Script 3: OSD Restart Peering Time (Requires OSD Restart)

#!/bin/bash
# ceph-wal-db-peering-time.sh — Measure OSD peering time after restart
# WARNING: Restarts an OSD. Run one at a time. Set noout first.

if [ -z "$1" ]; then
  echo "Usage: $0 <osd-id>"
  echo "Example: $0 6"
  echo ""
  echo "WARNING: This restarts the OSD. Set 'ceph osd set noout' first."
  exit 1
fi

OSD_ID=$1
HOST=$(ceph osd metadata $OSD_ID 2>/dev/null | grep '"hostname"' | awk -F'"' '{print $4}')
TYPE="WAL"
ceph osd metadata $OSD_ID 2>/dev/null | grep -q bluefs_db && TYPE="DB"

# Check noout is set
if ! ceph osd dump 2>/dev/null | grep -q noout; then
  echo "ERROR: noout flag is not set. Run 'ceph osd set noout' first."
  exit 1
fi

echo "=== OSD Peering Time: osd.$OSD_ID ($TYPE) on $HOST ==="
echo "Date: $(date)"
echo ""

# Restart the OSD
echo "Stopping osd.$OSD_ID..."
systemctl stop ceph-osd@$OSD_ID
sleep 2

echo "Starting osd.$OSD_ID..."
START=$(date +%s.%N)
systemctl start ceph-osd@$OSD_ID

# Wait for OSD to show as "up"
while true; do
  STATUS=$(ceph osd tree 2>/dev/null | grep "osd\.$OSD_ID " | awk '{print $4}')
  if [ "$STATUS" = "up" ]; then
    END=$(date +%s.%N)
    ELAPSED=$(python3 -c "print(f'{$END - $START:.2f}')")
    echo ""
    echo "osd.$OSD_ID ($TYPE) peering time: ${ELAPSED}s"
    break
  fi
  sleep 1
done

Running the Full Comparison

# Step 0: Built-in OSD bench (safe, runs directly on OSD daemon)
# Default: 1GB write test with 4MB blocks
ceph tell osd.0 bench    # WAL (harlan)
ceph tell osd.6 bench    # DB (harlan, after conversion)

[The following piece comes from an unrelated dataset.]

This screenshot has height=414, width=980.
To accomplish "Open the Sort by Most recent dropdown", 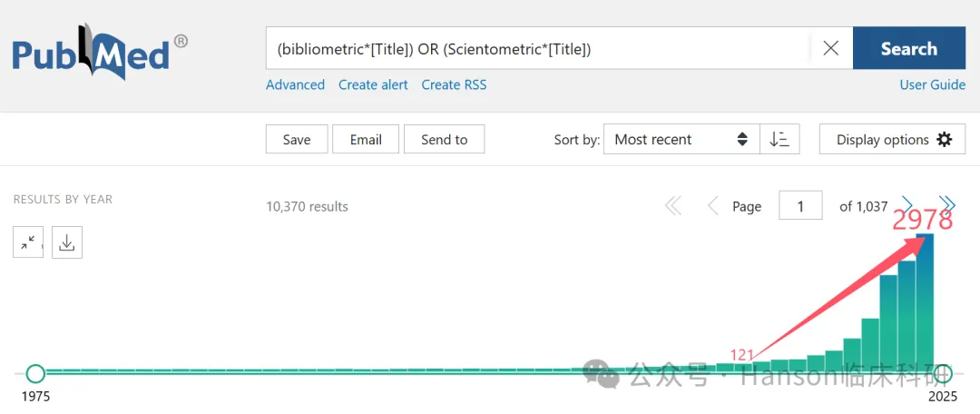I will click(681, 140).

# Small I/O: 12MB with 4KB blocks (metadata-like small I/O)
# Note: Reef caps at 12,288,000 bytes for 4KB blocks by default
ceph tell osd.0 bench 12288000 4096   # WAL
ceph tell osd.6 bench 12288000 4096   # DB

# Step 1: Safe latency snapshot (run on each OSD host)
ssh root@192.168.86.11 'bash /mnt/pve/cephfs/bin/ceph-wal-db-latency.sh'  # harlan
ssh root@192.168.86.14 'bash /mnt/pve/cephfs/bin/ceph-wal-db-latency.sh'  # edgar

# Step 2: Client-side pool benchmark with rados bench
# 30-second random read (most relevant for metadata comparison)
rados bench -p cephrbd 30 write --no-cleanup
rados bench -p cephrbd 30 rand
rados -p cephrbd cleanup

# Step 3: Scrub timing (pick one WAL and one DB OSD with similar data volume)
# Check data volume first:
ceph osd df | grep -E 'osd\.(0|1) '
# Then run:
bash /mnt/pve/cephfs/bin/ceph-wal-db-scrub-timing.sh 0 1

# Step 4: Peering time (set noout first!)
ceph osd set noout
bash /mnt/pve/cephfs/bin/ceph-wal-db-peering-time.sh 0   # WAL
bash /mnt/pve/cephfs/bin/ceph-wal-db-peering-time.sh 1   # DB
ceph osd unset noout

Built-in Ceph Benchmarking Tools

Ceph has several built-in benchmarking tools that don’t require external software:

ceph tell osd.X bench — Runs a write benchmark directly on the OSD daemon. Bypasses the network entirely, so it isolates storage performance. The most useful tool for comparing WAL vs DB on the same node.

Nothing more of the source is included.